Wednesday, 24 September 2008

Czerny in Canada


Carl Czerny (1791-1857) has been described as simultaneously all too familiar and virtually invisible. Pianists will know some of his works from their training, but those are just the tip of the proverbial iceberg. Let David Gramit – editor of a recent Rochester publication,
Beyond the Art of Finger Dexterityexplain:

What project might bring together classical music performers of the caliber of Anton Kuerti, the piano duo of Yaara Tal and Andreas Groethuysen, and the St. Lawrence String Quartet, as well as numerous scholars, in the apparently unlikely location of Edmonton, Alberta?
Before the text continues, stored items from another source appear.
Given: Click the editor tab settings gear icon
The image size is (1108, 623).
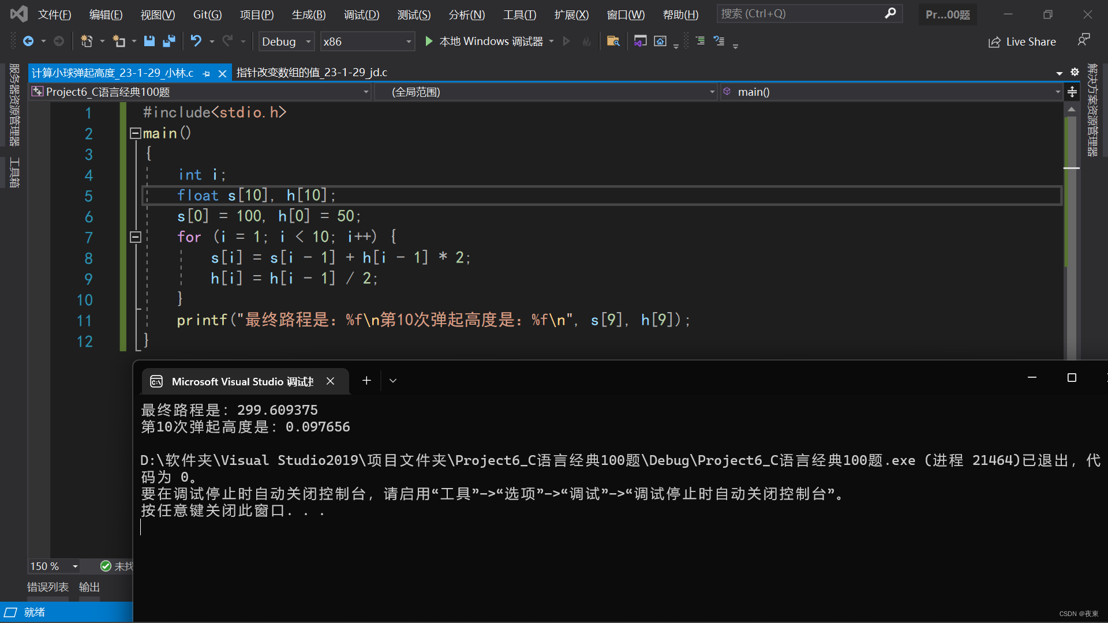Looking at the screenshot, I should (1075, 72).
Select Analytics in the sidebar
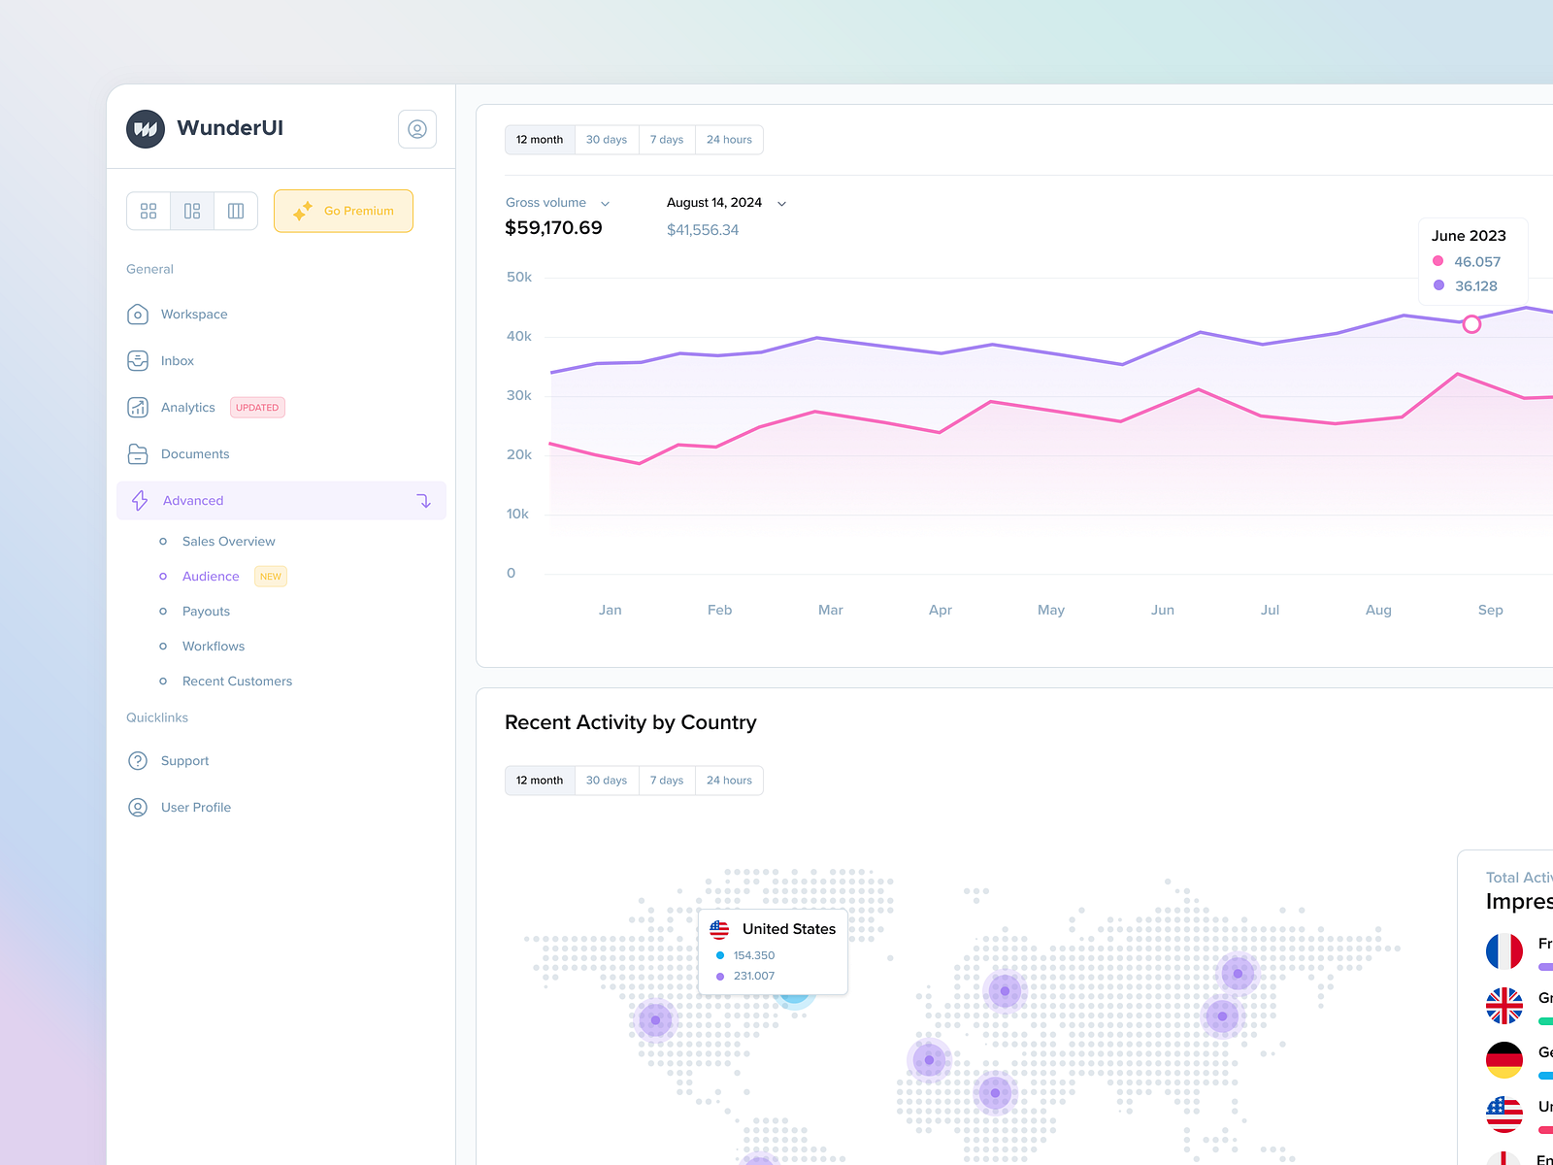Viewport: 1553px width, 1165px height. pos(187,407)
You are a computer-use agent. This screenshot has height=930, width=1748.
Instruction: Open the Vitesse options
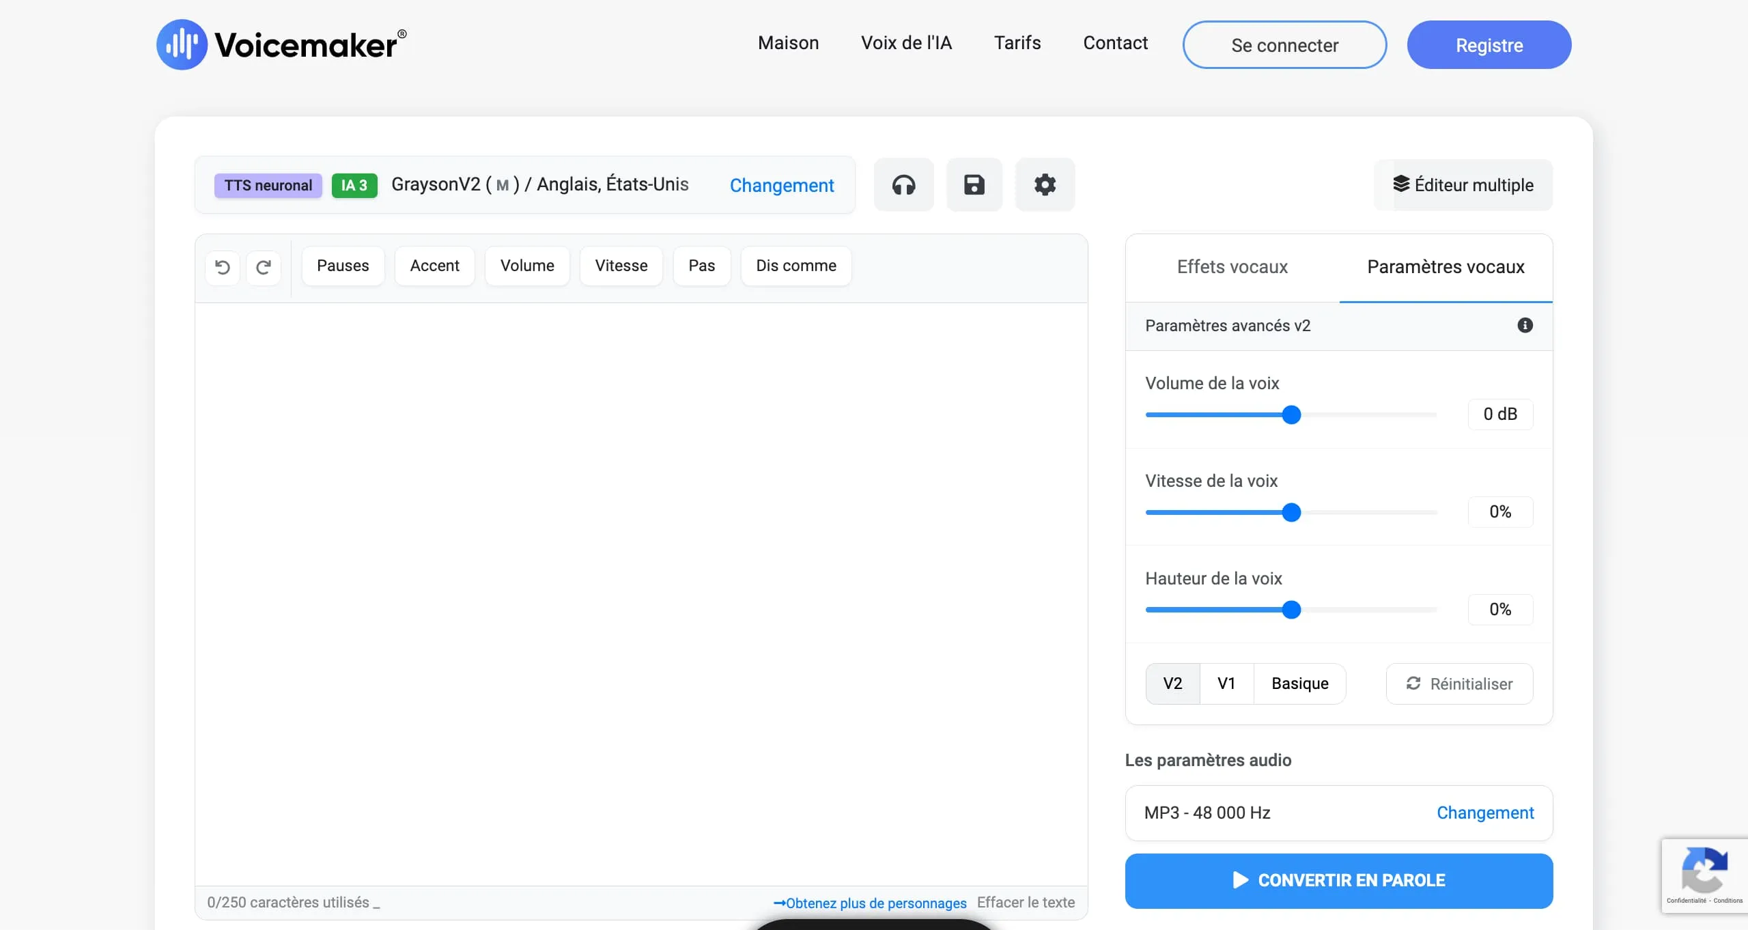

The perhaps equally unlikely answer: Carl Czerny, the Austrian composer, performer and piano pedagogue whose name is familiar to (but not necessarily beloved of) every pianist for his innumerable and still indispensable studies aimed at developing piano technique. On closer examination, though, Czerny’s central importance becomes comprehensible, for, along with those etudes, he wrote a great deal of music that has increasingly been recognized as worthwhile and interesting in its own right. Furthermore, his astonishingly diverse roles in early nineteenth century musical life — as teacher (of Liszt), composer, editor, scholar, and lifelong advocate for the cause of his erstwhile teacher Beethoven — offer a unique window into the breadth of European musical culture during and after his life.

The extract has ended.